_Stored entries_
────────────────────────────────────────

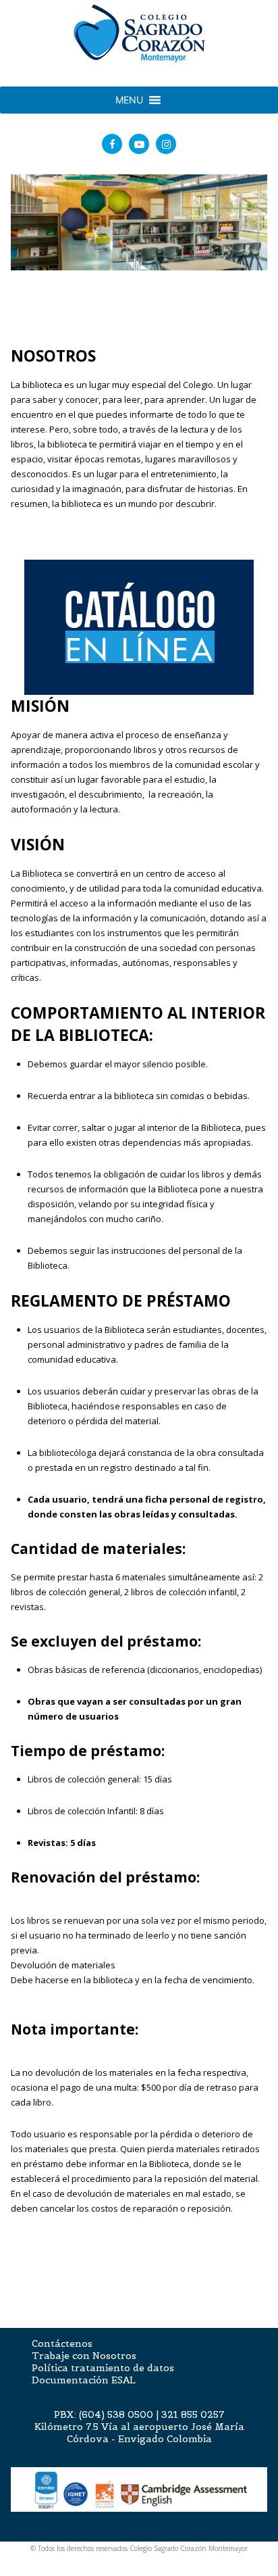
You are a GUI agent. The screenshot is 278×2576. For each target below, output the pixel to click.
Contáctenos (62, 2343)
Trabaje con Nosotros (84, 2356)
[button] (129, 100)
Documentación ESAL (84, 2380)
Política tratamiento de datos (103, 2368)
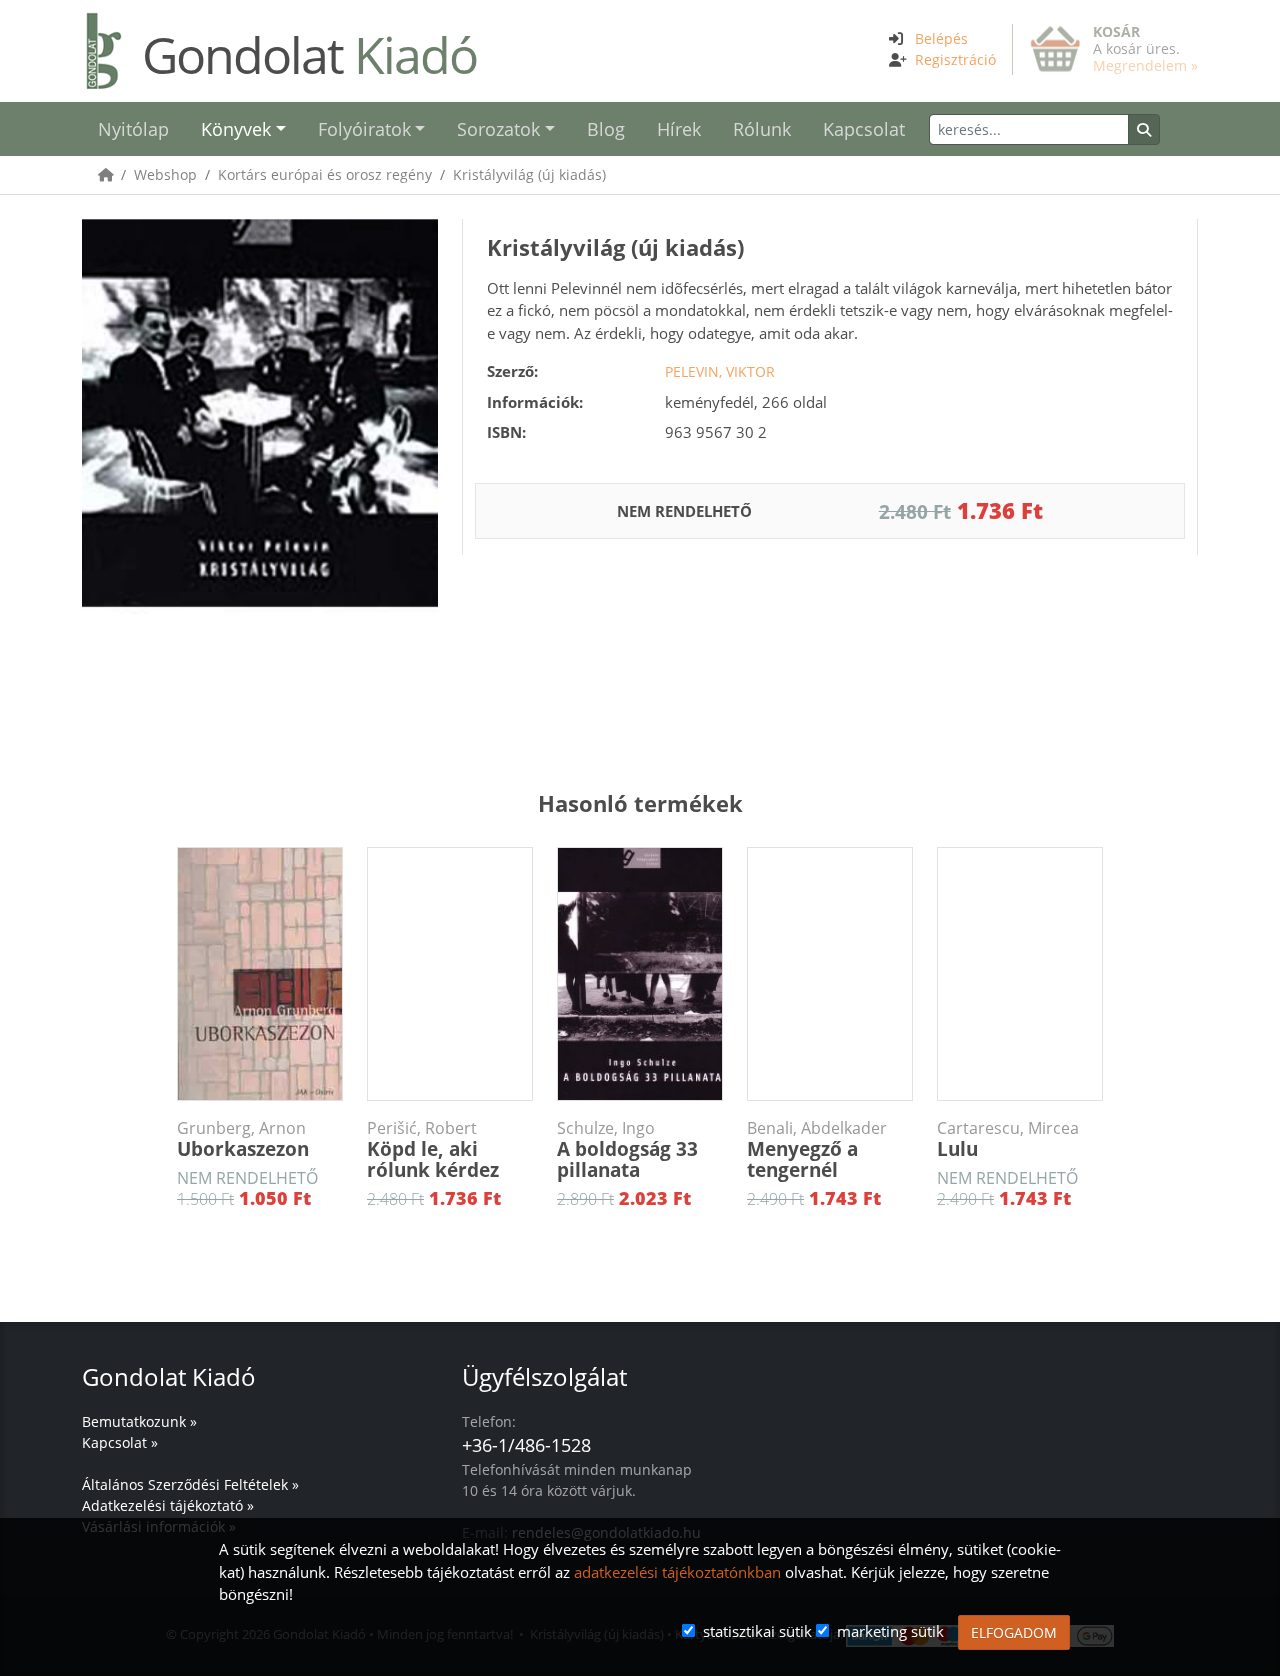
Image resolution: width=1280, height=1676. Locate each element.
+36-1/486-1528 (526, 1445)
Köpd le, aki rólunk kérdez (433, 1150)
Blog (606, 129)
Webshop (165, 174)
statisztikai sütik (757, 1631)
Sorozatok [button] (498, 129)
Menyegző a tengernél (817, 1150)
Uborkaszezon (243, 1140)
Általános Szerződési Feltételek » (190, 1484)
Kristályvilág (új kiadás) (529, 174)
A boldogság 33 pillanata (627, 1150)
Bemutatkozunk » (139, 1421)
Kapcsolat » (120, 1442)
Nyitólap (133, 129)
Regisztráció (955, 59)
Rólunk (762, 129)
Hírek (679, 129)
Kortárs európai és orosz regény (325, 174)
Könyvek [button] (236, 129)
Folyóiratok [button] (364, 129)
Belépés (941, 38)
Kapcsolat (864, 129)
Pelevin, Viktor (720, 371)
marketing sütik (890, 1631)
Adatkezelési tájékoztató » (168, 1505)
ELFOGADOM (1014, 1632)
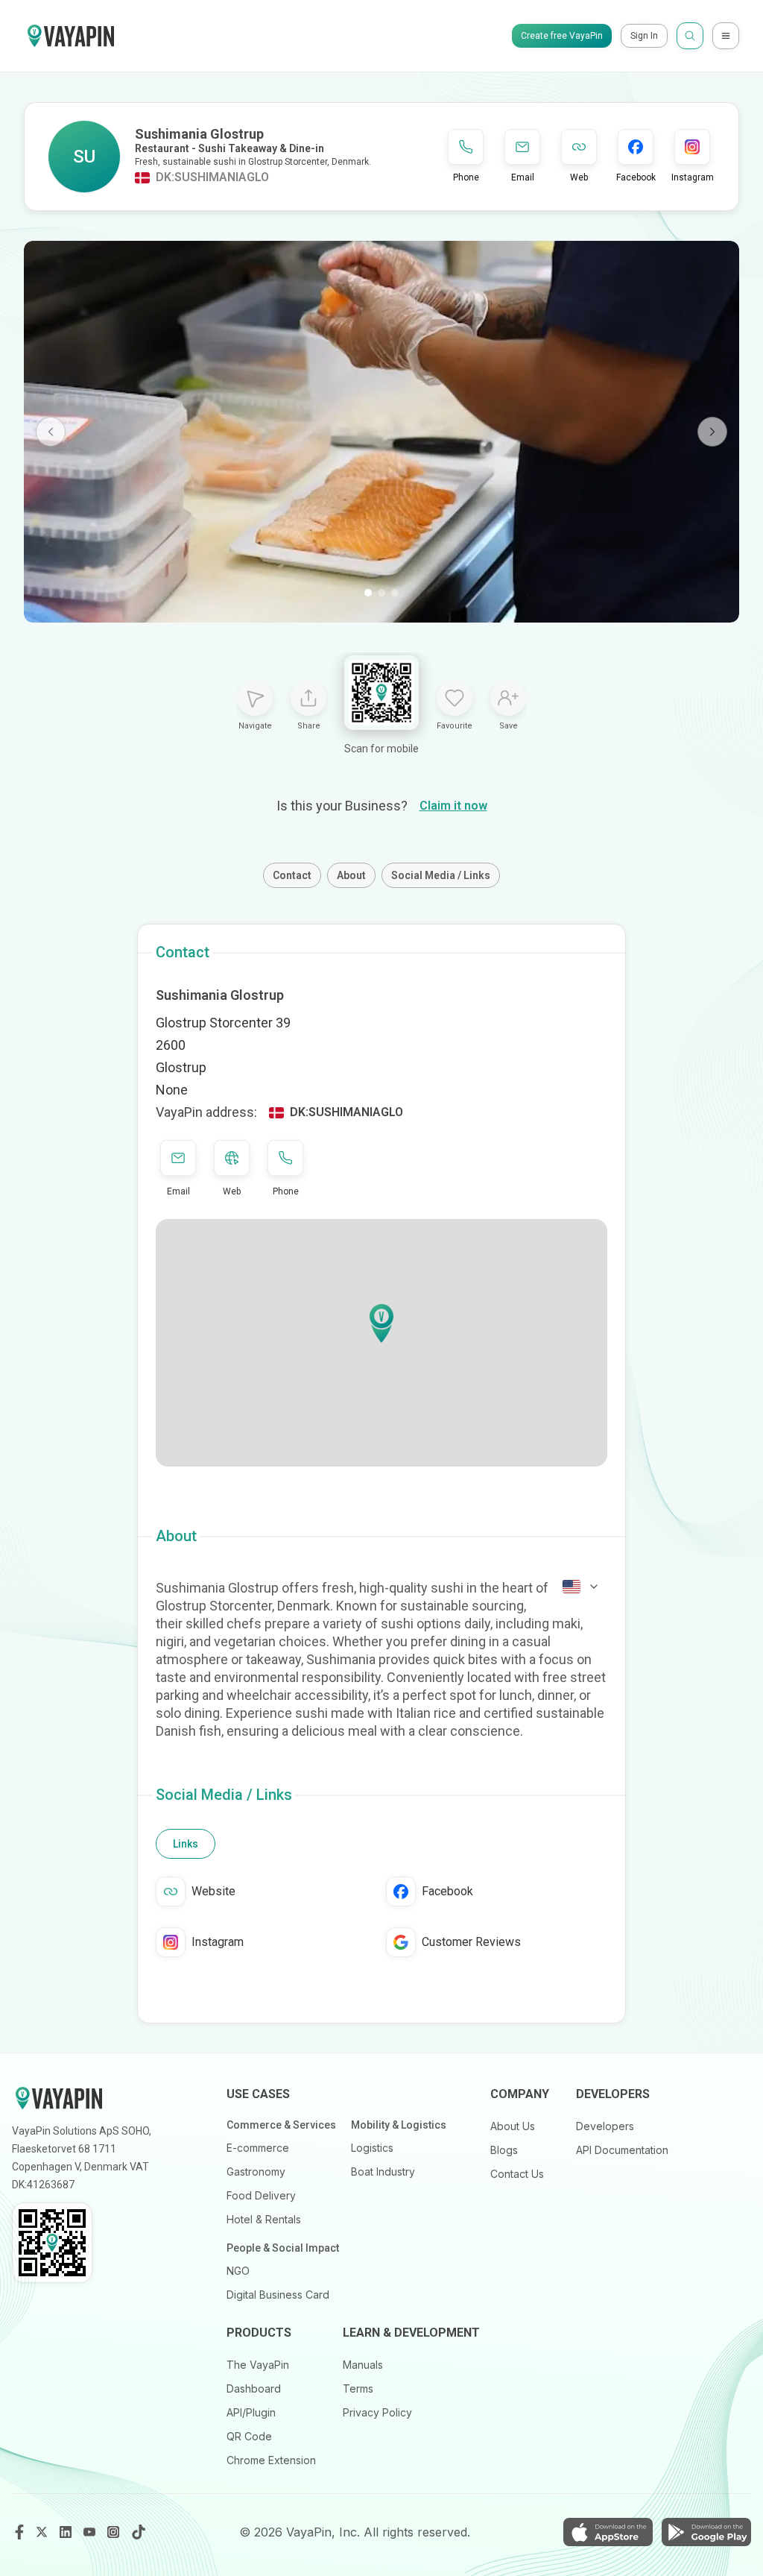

────────────────────────────────────────

_Exercise_
Only one thing is wanted here, an exact copy of the lines from the first line above through the line containing "Política tratamiento de datos (103, 2368)", minus any picture.

_Your solution_
You are a GUI agent. The screenshot is 278×2576. For each target below, output the pixel to click.
Contáctenos (62, 2343)
Trabaje con Nosotros (84, 2356)
[button] (129, 100)
Documentación ESAL (84, 2380)
Política tratamiento de datos (103, 2368)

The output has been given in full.